> [Selected extract]:
I would actually like to make a presentation at SAAG about KMAC as a KDF
and why the IETF should incorporate it.
SP 800-185 was published back in Dec 2016. This clearly shows how to
use KMAC as a replacement for HMAC. Many in the security community
'rejected' SHA3 as only marginally faster than SHA256. They missed that
thus KMAC is 2x as fast as HMAC-SHA256!
SP 800-56Cr1 was published in Apr 2018. Here it was NOT as clear that
KMAC as a KDF was a clean replacement for HKDF when the source was an
ECDH derive secret. SP 800-108 has not been updated since 1st published
in Oct 2009. So there was a reasonable question as to KMAC being equal
to HKDF for an ECDH derived secret.
But, "anyone skilled in the arts" of understanding crypto algorithms
(not necessarily at the level to create them) could see from FIPS 202
(Aug 2015) that the sponge function in the form of SHAKE directly
performs both processes in HKDF - Extract and Expand. But it took until
800-185 for the "approved" method to add keying material into SHAKE.
Thus KMAC as defined in 800-56Cr1 is cryptographically equivalent to
HKDF and MANY fewer hash operations.
So the standard has been around for some years. The cryptoanalysis is
that of the sponge function being a PRF; there is no practical limit on
how much you can squeeze out of the sponge. Well there is a limit of
2^(n-1) bits, I believe. It has been us crypto-plumbers that have not
been paying attention.
On 1/24/20 7:45 AM, Daniel Migault wrote:
Hi,
Thanks Robert for the update. I would like to get feed backs from the
tmrid and especially hip WG of their thoughts regarding this new proposal.
Bob, could you updates the WGs on the maturity level of your proposal
as well as the next (technical) steps to complete that work.
Yours,
Daniel
On Thu, Jan 23, 2020 at 10:47 AM Robert Moskowitz
<[email protected] <mailto:[email protected]>> wrote:
I have added sec 8.2, discussing the security of using KMAC as a
KDF. This is based on a conversation I had with the Keccak team
at the IACR conference at Columbia U earlier this month.
Basically the KMAC output is a PRF and as such can be directly
divided into multiple keys. No need for a compress and expand
process on the output of ECDH; this is done implicitly in the sponge.

> [Source excerpt]:
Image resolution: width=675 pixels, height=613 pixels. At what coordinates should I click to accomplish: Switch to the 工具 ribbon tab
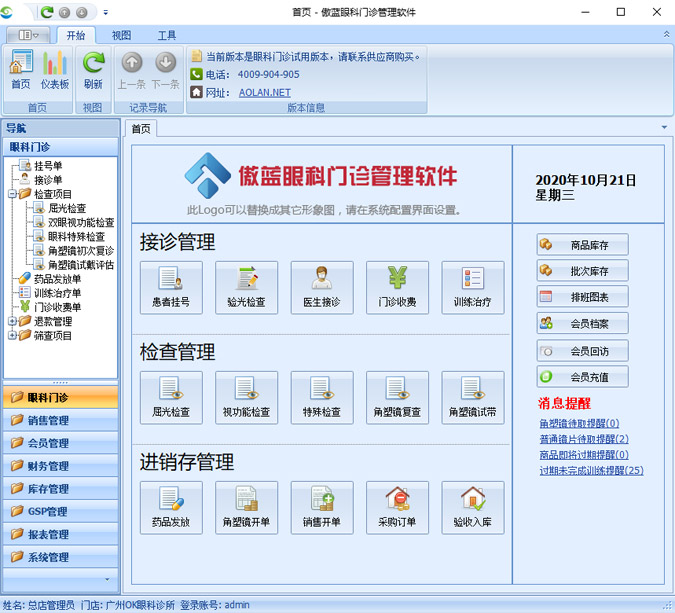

> [Task requirements]:
Write out the part of the KMAC message starting with "Thus KMAC as" and going on through "this new proposal.". Rely only on the KMAC message, not on the data.

> [Solution for this exercise]:
Thus KMAC as defined in 800-56Cr1 is cryptographically equivalent to
HKDF and MANY fewer hash operations.
So the standard has been around for some years. The cryptoanalysis is
that of the sponge function being a PRF; there is no practical limit on
how much you can squeeze out of the sponge. Well there is a limit of
2^(n-1) bits, I believe. It has been us crypto-plumbers that have not
been paying attention.
On 1/24/20 7:45 AM, Daniel Migault wrote:
Hi,
Thanks Robert for the update. I would like to get feed backs from the
tmrid and especially hip WG of their thoughts regarding this new proposal.